──────── Data provided

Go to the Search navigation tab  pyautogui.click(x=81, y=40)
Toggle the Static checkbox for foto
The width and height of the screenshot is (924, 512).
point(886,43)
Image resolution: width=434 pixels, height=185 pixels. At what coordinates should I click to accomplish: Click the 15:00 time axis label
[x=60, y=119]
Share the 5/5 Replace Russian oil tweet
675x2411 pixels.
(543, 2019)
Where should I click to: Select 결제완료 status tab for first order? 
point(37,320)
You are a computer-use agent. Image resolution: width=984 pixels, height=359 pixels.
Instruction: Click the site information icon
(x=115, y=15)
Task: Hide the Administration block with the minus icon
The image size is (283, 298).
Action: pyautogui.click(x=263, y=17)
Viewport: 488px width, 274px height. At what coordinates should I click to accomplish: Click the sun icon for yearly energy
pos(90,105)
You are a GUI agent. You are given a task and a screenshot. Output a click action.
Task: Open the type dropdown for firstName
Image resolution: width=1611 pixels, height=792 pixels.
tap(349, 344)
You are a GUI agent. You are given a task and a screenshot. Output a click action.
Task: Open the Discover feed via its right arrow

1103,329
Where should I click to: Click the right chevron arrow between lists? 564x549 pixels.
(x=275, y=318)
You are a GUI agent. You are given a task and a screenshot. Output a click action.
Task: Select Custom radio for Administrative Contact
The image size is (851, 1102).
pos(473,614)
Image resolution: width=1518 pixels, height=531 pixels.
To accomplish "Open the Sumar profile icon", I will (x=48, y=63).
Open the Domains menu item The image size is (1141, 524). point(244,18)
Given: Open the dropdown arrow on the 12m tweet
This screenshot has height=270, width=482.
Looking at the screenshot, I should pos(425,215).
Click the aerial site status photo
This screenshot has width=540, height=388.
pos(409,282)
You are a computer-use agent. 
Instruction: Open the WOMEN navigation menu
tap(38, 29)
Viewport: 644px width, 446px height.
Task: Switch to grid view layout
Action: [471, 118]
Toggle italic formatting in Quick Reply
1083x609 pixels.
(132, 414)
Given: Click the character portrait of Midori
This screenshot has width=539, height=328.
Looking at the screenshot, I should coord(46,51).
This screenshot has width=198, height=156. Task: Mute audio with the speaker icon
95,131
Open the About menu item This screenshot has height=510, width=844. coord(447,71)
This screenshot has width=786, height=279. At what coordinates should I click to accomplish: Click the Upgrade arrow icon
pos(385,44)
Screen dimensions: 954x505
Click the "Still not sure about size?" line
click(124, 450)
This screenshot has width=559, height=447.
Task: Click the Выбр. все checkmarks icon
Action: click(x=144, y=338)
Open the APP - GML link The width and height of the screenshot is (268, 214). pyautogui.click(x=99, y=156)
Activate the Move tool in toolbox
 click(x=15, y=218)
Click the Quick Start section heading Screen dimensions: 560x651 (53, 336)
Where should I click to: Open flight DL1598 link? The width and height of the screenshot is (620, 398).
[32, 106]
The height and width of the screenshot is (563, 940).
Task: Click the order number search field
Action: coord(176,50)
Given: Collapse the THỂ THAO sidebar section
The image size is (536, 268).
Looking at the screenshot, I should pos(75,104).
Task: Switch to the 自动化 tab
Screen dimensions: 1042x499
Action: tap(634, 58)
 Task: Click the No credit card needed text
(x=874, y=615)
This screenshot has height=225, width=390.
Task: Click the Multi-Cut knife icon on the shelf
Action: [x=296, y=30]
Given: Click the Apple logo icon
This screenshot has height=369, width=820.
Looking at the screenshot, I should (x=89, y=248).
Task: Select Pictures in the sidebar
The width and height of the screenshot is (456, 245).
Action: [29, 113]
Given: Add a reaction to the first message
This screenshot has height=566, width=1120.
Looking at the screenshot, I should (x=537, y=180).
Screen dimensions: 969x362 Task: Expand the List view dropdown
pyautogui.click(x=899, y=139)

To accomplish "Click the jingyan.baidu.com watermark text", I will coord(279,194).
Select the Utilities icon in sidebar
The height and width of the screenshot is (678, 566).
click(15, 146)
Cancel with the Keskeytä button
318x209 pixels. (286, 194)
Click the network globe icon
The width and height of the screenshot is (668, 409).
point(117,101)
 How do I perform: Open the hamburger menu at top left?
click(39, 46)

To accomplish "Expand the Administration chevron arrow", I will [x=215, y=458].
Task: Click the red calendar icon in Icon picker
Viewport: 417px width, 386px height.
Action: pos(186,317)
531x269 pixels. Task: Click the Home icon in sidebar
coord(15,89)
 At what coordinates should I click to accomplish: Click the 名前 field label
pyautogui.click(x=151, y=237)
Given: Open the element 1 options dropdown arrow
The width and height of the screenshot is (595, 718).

────────────────

> _Goal of the exercise_:
Duplicate all of the entries above, line for line, without changing anything.

> _Result of the task_:
Go to the Search navigation tab  pyautogui.click(x=81, y=40)
Toggle the Static checkbox for foto
The width and height of the screenshot is (924, 512).
point(886,43)
Image resolution: width=434 pixels, height=185 pixels. At what coordinates should I click to accomplish: Click the 15:00 time axis label
[x=60, y=119]
Share the 5/5 Replace Russian oil tweet
675x2411 pixels.
(543, 2019)
Where should I click to: Select 결제완료 status tab for first order? 
point(37,320)
You are a computer-use agent. Image resolution: width=984 pixels, height=359 pixels.
Instruction: Click the site information icon
(x=115, y=15)
Task: Hide the Administration block with the minus icon
The image size is (283, 298).
Action: pyautogui.click(x=263, y=17)
Viewport: 488px width, 274px height. At what coordinates should I click to accomplish: Click the sun icon for yearly energy
pos(90,105)
You are a GUI agent. You are given a task and a screenshot. Output a click action.
Task: Open the type dropdown for firstName
Image resolution: width=1611 pixels, height=792 pixels.
tap(349, 344)
You are a GUI agent. You are given a task and a screenshot. Output a click action.
Task: Open the Discover feed via its right arrow

1103,329
Where should I click to: Click the right chevron arrow between lists? 564x549 pixels.
(x=275, y=318)
You are a GUI agent. You are given a task and a screenshot. Output a click action.
Task: Select Custom radio for Administrative Contact
The image size is (851, 1102).
pos(473,614)
Image resolution: width=1518 pixels, height=531 pixels.
To accomplish "Open the Sumar profile icon", I will (x=48, y=63).
Open the Domains menu item The image size is (1141, 524). point(244,18)
Given: Open the dropdown arrow on the 12m tweet
This screenshot has height=270, width=482.
Looking at the screenshot, I should pos(425,215).
Click the aerial site status photo
This screenshot has width=540, height=388.
pos(409,282)
You are a computer-use agent. 
Instruction: Open the WOMEN navigation menu
tap(38, 29)
Viewport: 644px width, 446px height.
Task: Switch to grid view layout
Action: [471, 118]
Toggle italic formatting in Quick Reply
1083x609 pixels.
(132, 414)
Given: Click the character portrait of Midori
This screenshot has width=539, height=328.
Looking at the screenshot, I should coord(46,51).
This screenshot has width=198, height=156. Task: Mute audio with the speaker icon
95,131
Open the About menu item This screenshot has height=510, width=844. coord(447,71)
This screenshot has width=786, height=279. At what coordinates should I click to accomplish: Click the Upgrade arrow icon
pos(385,44)
Screen dimensions: 954x505
Click the "Still not sure about size?" line
click(124, 450)
This screenshot has width=559, height=447.
Task: Click the Выбр. все checkmarks icon
Action: click(x=144, y=338)
Open the APP - GML link The width and height of the screenshot is (268, 214). pyautogui.click(x=99, y=156)
Activate the Move tool in toolbox
 click(x=15, y=218)
Click the Quick Start section heading Screen dimensions: 560x651 (53, 336)
Where should I click to: Open flight DL1598 link? The width and height of the screenshot is (620, 398).
[32, 106]
The height and width of the screenshot is (563, 940).
Task: Click the order number search field
Action: coord(176,50)
Given: Collapse the THỂ THAO sidebar section
The image size is (536, 268).
Looking at the screenshot, I should pos(75,104).
Task: Switch to the 自动化 tab
Screen dimensions: 1042x499
Action: tap(634, 58)
 Task: Click the No credit card needed text
(x=874, y=615)
This screenshot has height=225, width=390.
Task: Click the Multi-Cut knife icon on the shelf
Action: [x=296, y=30]
Given: Click the Apple logo icon
This screenshot has height=369, width=820.
Looking at the screenshot, I should (x=89, y=248).
Task: Select Pictures in the sidebar
The width and height of the screenshot is (456, 245).
Action: [29, 113]
Given: Add a reaction to the first message
This screenshot has height=566, width=1120.
Looking at the screenshot, I should (x=537, y=180).
Screen dimensions: 969x362 Task: Expand the List view dropdown
pyautogui.click(x=899, y=139)

To accomplish "Click the jingyan.baidu.com watermark text", I will coord(279,194).
Select the Utilities icon in sidebar
The height and width of the screenshot is (678, 566).
click(15, 146)
Cancel with the Keskeytä button
318x209 pixels. (286, 194)
Click the network globe icon
The width and height of the screenshot is (668, 409).
point(117,101)
 How do I perform: Open the hamburger menu at top left?
click(39, 46)

To accomplish "Expand the Administration chevron arrow", I will [x=215, y=458].
Task: Click the red calendar icon in Icon picker
Viewport: 417px width, 386px height.
Action: pos(186,317)
531x269 pixels. Task: Click the Home icon in sidebar
coord(15,89)
 At what coordinates should I click to accomplish: Click the 名前 field label
pyautogui.click(x=151, y=237)
Given: Open the element 1 options dropdown arrow
The width and height of the screenshot is (595, 718).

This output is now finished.